Anthony DiMarco, M.D. - Case Western Reserve University, Cleveland
Many people with cervical spinal cord injuries (SCI) cannot cough strongly enough to clear their lungs, making them susceptible to life-threatening respiratory infections. Dr. DiMarco has shown that it is possible to stimulate the chest muscles and significantly improve cough in SCI patients by disc electrodes surgically implanted near the spinal cord, via a laminectomy. This grant will support a pilot study to evaluate a less invasive alternative - using a needle to place smaller wire electrodes near the spinal cord, similar to placing a catheter. The pilot study will test the wire electrode system in six patients as they undergo surgery to receive the disc electrodes.

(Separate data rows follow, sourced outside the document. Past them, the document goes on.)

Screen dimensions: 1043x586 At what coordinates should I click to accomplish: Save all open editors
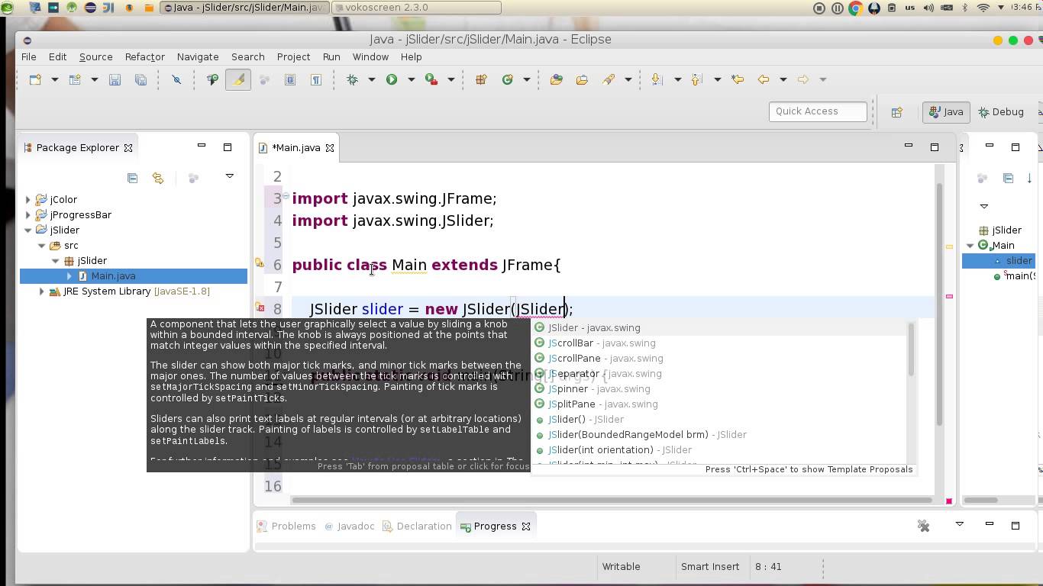point(140,79)
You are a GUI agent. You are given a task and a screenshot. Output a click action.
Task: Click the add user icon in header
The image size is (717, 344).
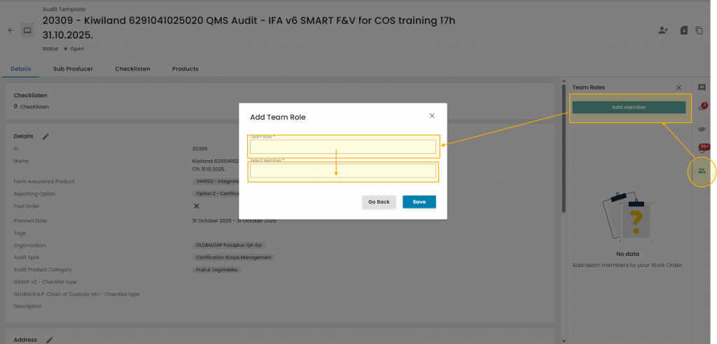[663, 31]
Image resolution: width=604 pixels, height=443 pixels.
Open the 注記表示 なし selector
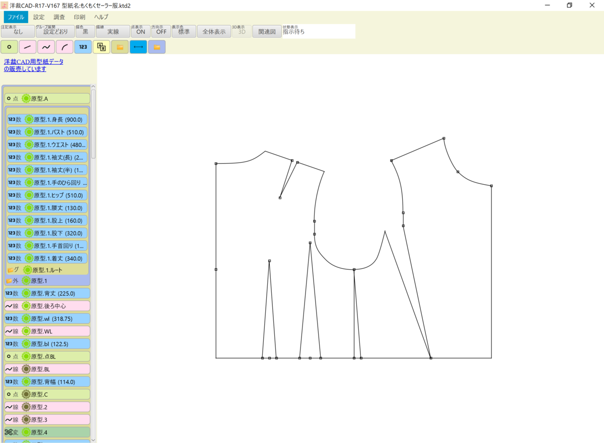[18, 31]
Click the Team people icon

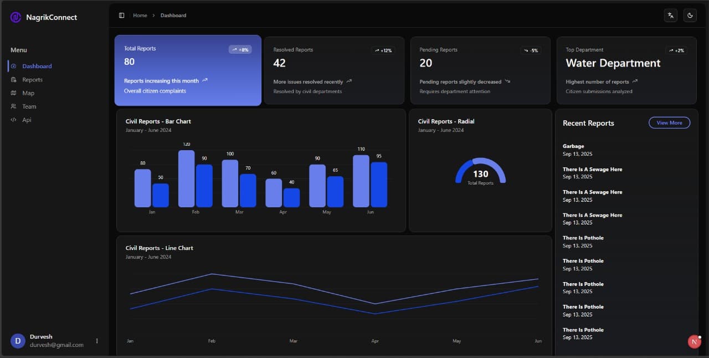coord(14,106)
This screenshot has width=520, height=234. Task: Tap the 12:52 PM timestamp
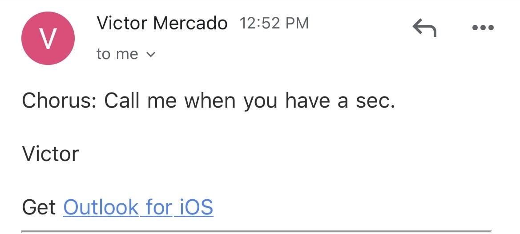point(274,23)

Attenuating the Retinal and CNS Adverse Effects of Vigabatrin with NKCC1 Inhibitors

Frances Jensen, M.D. - Children's Hospital Boston and Harvard Medical School
In this study, Dr. Jensen seeks to improve the safety of the anti-epileptic drug vigabatrin. The drug is one of the few effective treatments for infantile spasms, and has also been FDA-approved for treating refractory seizures in adults. Unfortunately, vigabatrin also causes irreversible retinal toxicity in more than 30 percent of patients. Vigabatrin works by boosting levels of the neurotransmitter GABA, which activates chloride channels and typically inhibits neurons. However, thanks to high levels of a chloride importer protein called NKCC1, retinal photoreceptor neurons appear to become over-excited and damaged by GABA. Dr. Jensen will test whether bumetanide, an NKCC1 inhibitor and FDA-approved diuretic, can protect against the toxic effects of vigabatrin in rodent models.

Genotype and Metabolic Pathways in Glioblastoma

Elizabeth Maher, M.D., Ph.D. - University of Texas-Southwestern Medical Center, Dallas
Glioblastoma (GBM), the most lethal form of brain cancer, has been traced to defects in a number of intersecting genetic pathways. Despite their genetic diversity, GBM tumors share at least one feature: they consume large amounts of glucose, a phenomenon that can be visualized by PET scans. Dr. Maher will trace this consumption of glucose through specific metabolic pathways, in an attempt to determine whether GBM tumors with unique genotypes also have unique metabolic “readouts” that could be targeted therapeutically.